Un décalage entre ambitions affichées et réalités macroéconomiques
Le 15 mai, au Africa CEO Forum de Kigali, le Premier ministre ivoirien Robert Beugré Mambé a invité les opérateurs économiques à faire de la Côte d’Ivoire une destination privilégiée. Le même jour, Abidjan lançait la troisième édition du salon des téléphones et applications mobiles, confirmant la volonté de structurer une filière numérique mobile. Ces efforts diplomatiques et sectoriels contrastent avec le recul dans le classement général, qui prend en compte des indicateurs plus larges que le seul dynamisme des affaires.
Ce décalage interroge sur la pertinence des indicateurs utilisés. Le classement d’EcoMatin ne précise pas s’il s’agit du PIB nominal, du PIB par habitant ou d’un indice composite. Mais quelle que soit la méthode, la Côte d’Ivoire pâtit d’une croissance démographique rapide et d’un tissu industriel encore peu diversifié. Les secteurs porteurs (cacao, caoutchouc, tourisme) ne suffisent plus à maintenir un rang élevé face à des pays qui exploitent de vastes ressources naturelles ou bénéficient de réformes structurelles profondes.
Des dynamiques régionales contrastées
Au sein de l’UEMOA, la Côte d’Ivoire reste la première économie, mais elle voit son leadership contesté par le Sénégal, dont le PIB pourrait bondir avec le gaz. Dans la CEDEAO, le Nigeria domine toujours, mais le Ghana et la Côte d’Ivoire se disputent la deuxième place, tandis que des pays comme le Bénin et le Togo émergent lentement. Le classement 2026 montre que les écarts se resserrent et que les avantages historiques (port d’Abidjan, stabilité politique, franc CFA) ne sont plus garantis.
La sortie du top 10 n’est pas une catastrophe, mais elle oblige à une réflexion stratégique. La Côte d’Ivoire mise sur l’innovation et la digitalisation, mais les fruits de cette politique ne se traduiront dans les statistiques qu’à moyen terme. En attendant, d’autres pays capitalisent sur des avantages conjoncturels : la RDC et l’Éthiopie attirent des investissements miniers et manufacturiers, tandis que le Tchad profite de la reprise des cours du pétrole.
L’évolution temporelle est frappante : il y a cinq ans, la Côte d’Ivoire figurait encore dans le top 5 de certains classements. Son recul progressif reflète à la fois une concurrence accrue et une difficulté à transformer sa croissance en gains de productivité durables. Le pays doit maintenant trouver un nouveau souffle pour ne pas être distancé par ses voisins.
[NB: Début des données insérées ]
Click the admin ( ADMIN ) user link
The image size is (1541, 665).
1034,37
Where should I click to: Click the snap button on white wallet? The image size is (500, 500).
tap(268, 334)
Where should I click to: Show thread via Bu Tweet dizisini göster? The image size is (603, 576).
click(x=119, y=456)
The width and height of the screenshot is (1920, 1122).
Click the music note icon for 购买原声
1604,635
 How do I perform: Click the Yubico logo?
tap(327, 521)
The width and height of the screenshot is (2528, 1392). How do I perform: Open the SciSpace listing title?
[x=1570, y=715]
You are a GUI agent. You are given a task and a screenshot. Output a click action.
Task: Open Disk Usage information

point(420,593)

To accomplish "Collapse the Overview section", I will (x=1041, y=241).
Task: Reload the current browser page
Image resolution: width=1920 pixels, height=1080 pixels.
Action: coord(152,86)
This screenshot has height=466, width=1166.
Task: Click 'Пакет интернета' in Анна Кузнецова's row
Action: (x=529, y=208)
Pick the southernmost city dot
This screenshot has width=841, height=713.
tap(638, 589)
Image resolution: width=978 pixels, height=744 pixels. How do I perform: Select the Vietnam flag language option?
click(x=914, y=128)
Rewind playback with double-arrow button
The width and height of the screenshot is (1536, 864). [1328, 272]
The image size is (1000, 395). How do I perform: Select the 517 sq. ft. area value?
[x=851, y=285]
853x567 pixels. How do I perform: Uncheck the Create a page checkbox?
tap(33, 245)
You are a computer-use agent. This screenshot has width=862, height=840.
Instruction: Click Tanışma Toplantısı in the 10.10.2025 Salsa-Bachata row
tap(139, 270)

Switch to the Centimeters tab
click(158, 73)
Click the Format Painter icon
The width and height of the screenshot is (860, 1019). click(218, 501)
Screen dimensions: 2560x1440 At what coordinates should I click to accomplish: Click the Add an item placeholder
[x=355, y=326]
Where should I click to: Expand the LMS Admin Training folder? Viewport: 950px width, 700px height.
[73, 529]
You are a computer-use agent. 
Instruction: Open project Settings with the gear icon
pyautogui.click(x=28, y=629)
Ce classement 2026 n’est qu’un instantané, mais il révèle les profonds mouvements tectoniques qui redessinent la carte économique de l’Afrique. La Côte d’Ivoire, longtemps modèle de stabilité et de croissance, doit désormais composer avec des rivaux inattendus. Sa capacité à rebondir dépendra de sa faculté à innover et à diversifier son économie, dans un continent où les atouts traditionnels ne suffisent plus.